**SOBRE LA TAREA:**
Prosigue el texto sobre ir al cine a partir de su última oración.

**FRAGMENTO DEL DOCUMENTO:**
——————————
Ir al cine es una decisión premeditada que se lleva a cabo con alevosía y, la mayor parte de las veces, abrigado por la nocturnidad. Se le oponen, no obstante, obstáculos gigantescos: el bar, el restaurante, la charla, el no hacer nada, el frío, el calor, la playa, la euforia, el cansancio, los viajes, disuaden al consumidor impidiéndole la asistencia a la proyección de una película. Con respecto al último de los impedimentos, muchas personas ignoran el placer proporcionado por una o varias incursiones en salas de cine de lugares del mundo distintos al habitual.


¿Qué quieren que les diga alguien que, últimamente, ha convertido en costumbre viajar a ciudades coincidiendo con días en los que se celebran en ellas festivales de cine? ¿Alguien que se pasa, jornada viajera tras jornada viajera, yendo a ver pelis en salas lejanas? Pues les va a decir que lo que más le joroba es perderse una película incluso cuando se encuentra dentro de la propia sala.
——————————
**DATOS PROPORCIONADOS:**
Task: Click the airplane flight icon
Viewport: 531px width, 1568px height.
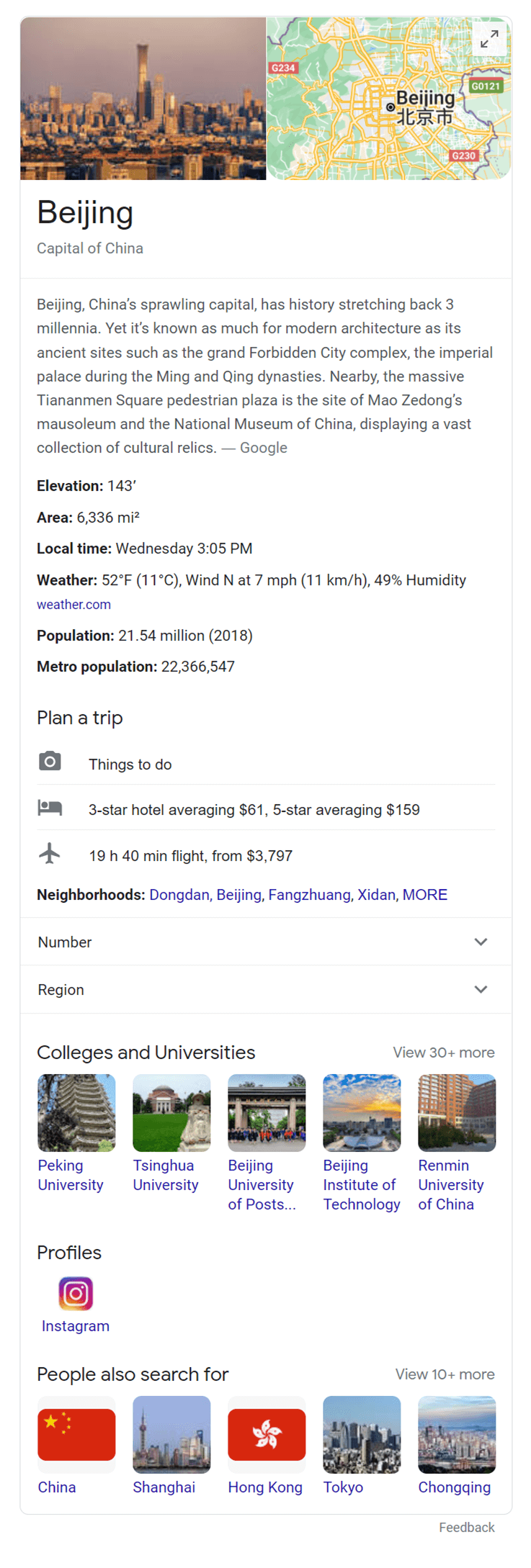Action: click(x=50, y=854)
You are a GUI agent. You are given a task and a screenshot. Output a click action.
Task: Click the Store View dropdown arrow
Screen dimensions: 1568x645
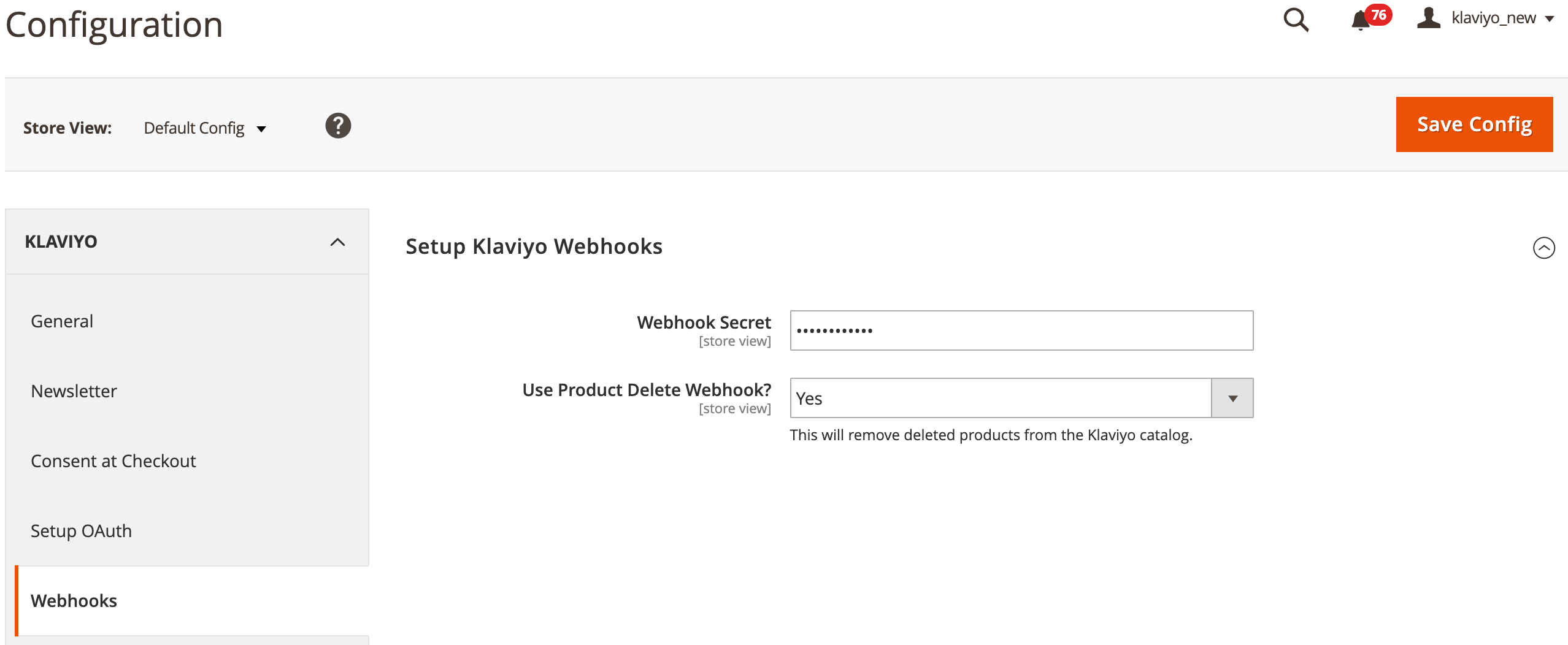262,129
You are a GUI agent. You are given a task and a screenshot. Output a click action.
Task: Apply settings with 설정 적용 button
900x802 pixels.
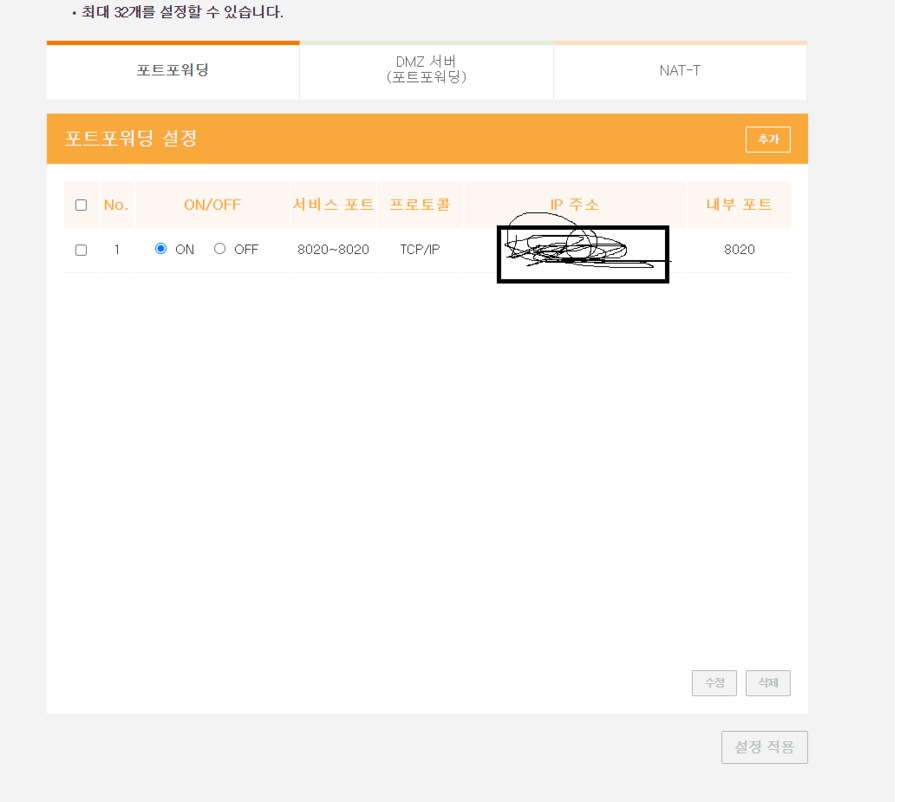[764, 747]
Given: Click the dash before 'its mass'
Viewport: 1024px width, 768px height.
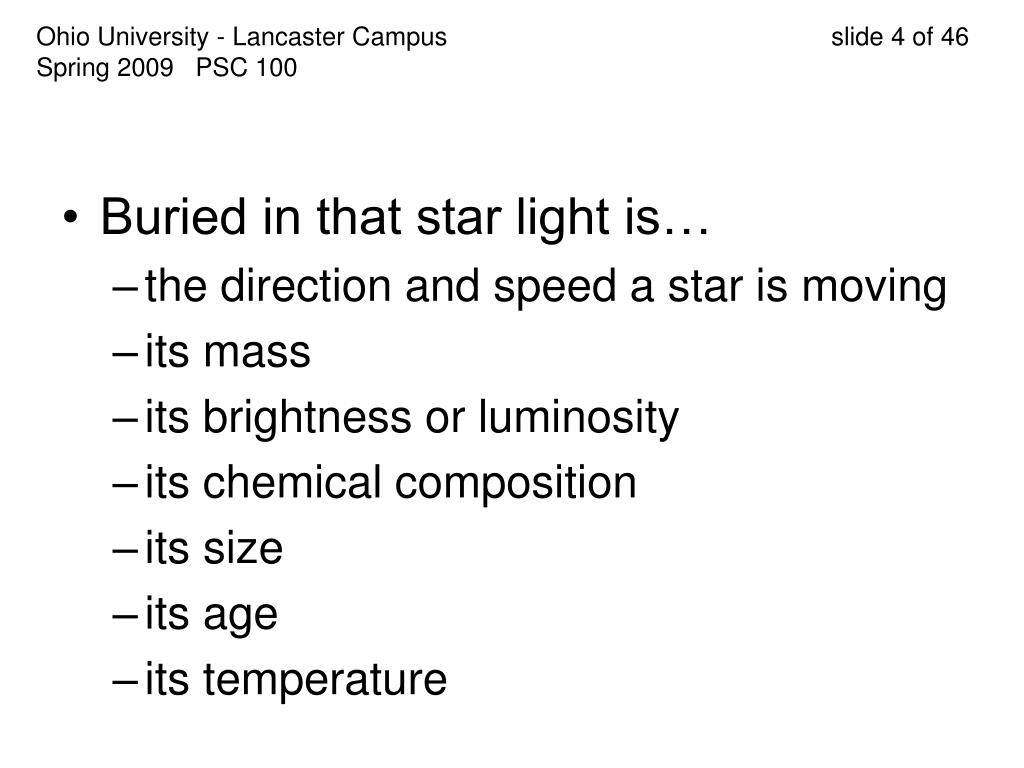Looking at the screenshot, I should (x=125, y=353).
——————————
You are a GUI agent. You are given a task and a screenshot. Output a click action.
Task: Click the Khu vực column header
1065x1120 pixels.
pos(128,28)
——————————
**RESPUESTA:**
Se explica así: empieza un largometraje con imágenes de impacto. Como el de Macbeth (Justin Kurzel, 2015): paisajes vertiginosos, colores encendidos, escena bélica que le deja a uno con la boca abierta. A continuación, se suceden turbios diálogos que mezclan poesía con dramatismo respetando el texto original en el inglés del siglo XVII, razón de más para engancharse a una trama histórica y sentimental que, encima de todo, se quiere recuperar de la memoria.

  Pero se interpone un obstáculo diferente a los nombrados más arriba: la casualidad de encontrarse en la última sesión de un viernes que, poniendo fin a una convulsa semana tanto de ocio y como de negocio, trae consigo un cansancio y un déficit de horas de sueño que se manifiesta de forma especialmente aguda, primero, en lo penumbroso de la sala y, después, en lo mullido del asiento. Se intenta resistir al furibundo ataque de la fuerza de la gravedad que empuja a los párpados hacia abajo. Se oyen frases solemnes, versos declamados con indudable aplomo, pero... ¿Cómo puede el espectador combatir su propia derrota física?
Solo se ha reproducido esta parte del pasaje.